By the mid-1970’s, scientists had learned how to remove genes from one species and insert them into another. The process is called genetic engineering. Genetic engineering offers many potential benefits in medicine, industry, and agriculture. For example, scientists have transferred to bacteria the human gene that produces insulin—a hormone that regulates the body’s use of sugar. The bacteria then produce insulin. The insulin can be used to treat people with diabetes. But some question the morality of interfering with the hereditary makeup of living things through genetic engineering. Genetic engineering has also caused concern that the release of genetically engineered organisms into the environment may have harmful effects. For this reason, scientists involved in genetic engineering guard against accidental release of such organisms. See Genetic engineering.
In 1996, Scottish scientists led by biologist Ian Wilmut successfully cloned a mammal by taking an egg cell from an adult female sheep and replacing the cell’s nucleus with one from another adult sheep. The sheep clone they produced was named Dolly. This marked the first time a mammal had been cloned in this way. It sparked a debate about the potential cloning of human beings.
In 1990, geneticists from around the world launched the Human Genome Project. This project has helped obtain the sequence, or order, of DNA in the genome of human beings and other organisms. A genome consists of all the genes on the chromosomes of a cell. In the early 2000’s, the Human Genome Project and Celera Genomics Corporation, a private company, completed the sequencing of essentially the entire human genome. Scientists used these findings to determine that a human genome has about 20,000 to 30,000 genes, far fewer than previously believed. Researchers also found that human beings share many genes with such primitive organisms as bacteria.
Careers in biology
To prepare for a career in biology, students should take such high school and college courses as chemistry, mathematics, and physics as well as biology. A bachelor’s degree is sufficient for some biology careers. Many positions, however, require a graduate degree. Some people with a bachelor’s degree teach in junior high and high schools. Others work as technicians in research laboratories. Many biologists with advanced degrees teach and conduct research at universities.

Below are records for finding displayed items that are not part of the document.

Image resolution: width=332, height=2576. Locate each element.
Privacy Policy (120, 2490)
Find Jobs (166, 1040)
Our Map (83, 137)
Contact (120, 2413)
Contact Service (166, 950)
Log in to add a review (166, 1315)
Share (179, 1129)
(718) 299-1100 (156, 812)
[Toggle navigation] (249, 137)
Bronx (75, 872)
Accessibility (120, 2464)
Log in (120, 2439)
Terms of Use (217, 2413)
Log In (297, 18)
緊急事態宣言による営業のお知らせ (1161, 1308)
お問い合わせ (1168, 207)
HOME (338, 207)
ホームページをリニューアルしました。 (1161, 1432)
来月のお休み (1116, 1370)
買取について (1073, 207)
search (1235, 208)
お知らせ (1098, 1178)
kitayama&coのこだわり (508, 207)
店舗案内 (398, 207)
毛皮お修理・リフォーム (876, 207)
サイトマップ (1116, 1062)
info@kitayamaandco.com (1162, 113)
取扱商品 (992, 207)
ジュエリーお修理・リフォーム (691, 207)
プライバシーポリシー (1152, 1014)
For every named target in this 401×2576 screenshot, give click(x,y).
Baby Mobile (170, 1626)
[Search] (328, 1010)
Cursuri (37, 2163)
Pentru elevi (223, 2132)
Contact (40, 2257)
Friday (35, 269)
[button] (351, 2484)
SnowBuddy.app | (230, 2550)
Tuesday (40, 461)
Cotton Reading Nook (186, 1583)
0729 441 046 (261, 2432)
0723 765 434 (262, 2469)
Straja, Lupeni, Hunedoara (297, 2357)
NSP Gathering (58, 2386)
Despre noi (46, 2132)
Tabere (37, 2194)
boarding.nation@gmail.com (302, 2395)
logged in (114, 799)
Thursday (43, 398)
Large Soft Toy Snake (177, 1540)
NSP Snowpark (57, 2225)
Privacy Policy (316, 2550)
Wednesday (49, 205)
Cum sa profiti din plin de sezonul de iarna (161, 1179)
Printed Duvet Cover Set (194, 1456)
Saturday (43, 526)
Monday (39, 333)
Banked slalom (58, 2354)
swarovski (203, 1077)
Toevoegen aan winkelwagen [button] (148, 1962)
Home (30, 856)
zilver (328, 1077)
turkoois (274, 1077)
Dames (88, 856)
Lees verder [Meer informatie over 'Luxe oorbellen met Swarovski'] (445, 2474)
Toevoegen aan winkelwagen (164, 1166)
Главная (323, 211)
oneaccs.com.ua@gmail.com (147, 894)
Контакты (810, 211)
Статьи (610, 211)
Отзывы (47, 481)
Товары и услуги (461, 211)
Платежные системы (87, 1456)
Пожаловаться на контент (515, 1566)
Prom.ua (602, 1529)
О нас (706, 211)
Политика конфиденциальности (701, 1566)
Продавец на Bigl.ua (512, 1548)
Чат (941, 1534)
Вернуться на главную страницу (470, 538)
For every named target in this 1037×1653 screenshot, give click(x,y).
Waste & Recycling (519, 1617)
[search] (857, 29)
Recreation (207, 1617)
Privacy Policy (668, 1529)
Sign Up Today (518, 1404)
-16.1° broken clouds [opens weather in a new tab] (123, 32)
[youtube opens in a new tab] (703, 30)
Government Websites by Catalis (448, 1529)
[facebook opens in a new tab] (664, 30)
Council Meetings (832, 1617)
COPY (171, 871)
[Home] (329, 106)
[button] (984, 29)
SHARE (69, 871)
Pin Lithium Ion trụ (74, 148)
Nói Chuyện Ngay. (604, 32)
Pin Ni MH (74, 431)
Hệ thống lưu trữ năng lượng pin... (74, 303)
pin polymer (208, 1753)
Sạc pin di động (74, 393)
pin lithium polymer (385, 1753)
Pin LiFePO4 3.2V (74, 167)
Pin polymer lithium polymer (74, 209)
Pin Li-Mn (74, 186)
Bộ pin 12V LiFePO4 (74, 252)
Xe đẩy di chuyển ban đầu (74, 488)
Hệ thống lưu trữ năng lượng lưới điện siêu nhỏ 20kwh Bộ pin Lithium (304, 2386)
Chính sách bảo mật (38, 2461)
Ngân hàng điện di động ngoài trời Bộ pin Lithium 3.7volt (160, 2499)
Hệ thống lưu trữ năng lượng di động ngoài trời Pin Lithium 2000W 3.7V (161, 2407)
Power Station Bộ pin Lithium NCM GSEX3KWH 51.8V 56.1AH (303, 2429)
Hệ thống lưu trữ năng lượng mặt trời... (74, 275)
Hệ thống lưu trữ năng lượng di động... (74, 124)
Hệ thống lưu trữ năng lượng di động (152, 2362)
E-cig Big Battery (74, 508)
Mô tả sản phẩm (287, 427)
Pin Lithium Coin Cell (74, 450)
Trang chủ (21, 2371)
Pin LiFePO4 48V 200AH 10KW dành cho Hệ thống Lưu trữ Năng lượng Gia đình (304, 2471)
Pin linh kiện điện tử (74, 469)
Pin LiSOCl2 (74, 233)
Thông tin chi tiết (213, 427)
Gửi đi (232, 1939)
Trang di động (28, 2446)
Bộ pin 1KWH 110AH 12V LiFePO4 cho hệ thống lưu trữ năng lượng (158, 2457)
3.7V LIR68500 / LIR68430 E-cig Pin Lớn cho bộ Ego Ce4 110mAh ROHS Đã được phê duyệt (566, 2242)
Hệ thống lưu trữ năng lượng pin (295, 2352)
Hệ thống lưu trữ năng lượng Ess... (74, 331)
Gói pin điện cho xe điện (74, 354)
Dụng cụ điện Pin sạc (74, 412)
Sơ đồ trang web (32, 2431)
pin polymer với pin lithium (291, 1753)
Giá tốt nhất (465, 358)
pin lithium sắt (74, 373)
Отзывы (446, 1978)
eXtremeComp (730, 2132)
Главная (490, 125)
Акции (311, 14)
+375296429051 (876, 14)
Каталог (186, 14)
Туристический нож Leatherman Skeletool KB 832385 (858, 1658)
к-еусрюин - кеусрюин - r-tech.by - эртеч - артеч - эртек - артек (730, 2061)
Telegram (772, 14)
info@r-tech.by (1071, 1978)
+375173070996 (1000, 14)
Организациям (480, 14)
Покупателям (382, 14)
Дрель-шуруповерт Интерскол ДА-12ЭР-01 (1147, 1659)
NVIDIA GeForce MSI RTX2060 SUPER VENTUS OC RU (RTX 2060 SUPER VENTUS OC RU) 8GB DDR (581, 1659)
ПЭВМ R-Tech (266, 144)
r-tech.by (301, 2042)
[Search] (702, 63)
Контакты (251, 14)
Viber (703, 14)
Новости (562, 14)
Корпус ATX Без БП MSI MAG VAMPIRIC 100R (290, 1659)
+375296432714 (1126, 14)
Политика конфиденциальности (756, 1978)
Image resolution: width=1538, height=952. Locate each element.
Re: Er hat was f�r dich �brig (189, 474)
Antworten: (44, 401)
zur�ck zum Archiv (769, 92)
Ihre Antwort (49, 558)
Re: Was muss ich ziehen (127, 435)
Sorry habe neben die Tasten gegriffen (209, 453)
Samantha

Job opportunities for biologists in agricultural research and in industry are increasing. The areas of genetic engineering and ecology are growing especially fast. Such biologists may work to develop new varieties of food crops or to create organisms capable of producing drugs.
Many government agencies responsible for public health, sanitation, and water quality employ biologists. Careers in biology also include work in zoos and botanical gardens. Some specialists in ecology and wildlife management work in state and national parks. In addition, some companies and government agencies hire biologists to study the environmental effects of pollution and of proposed construction projects.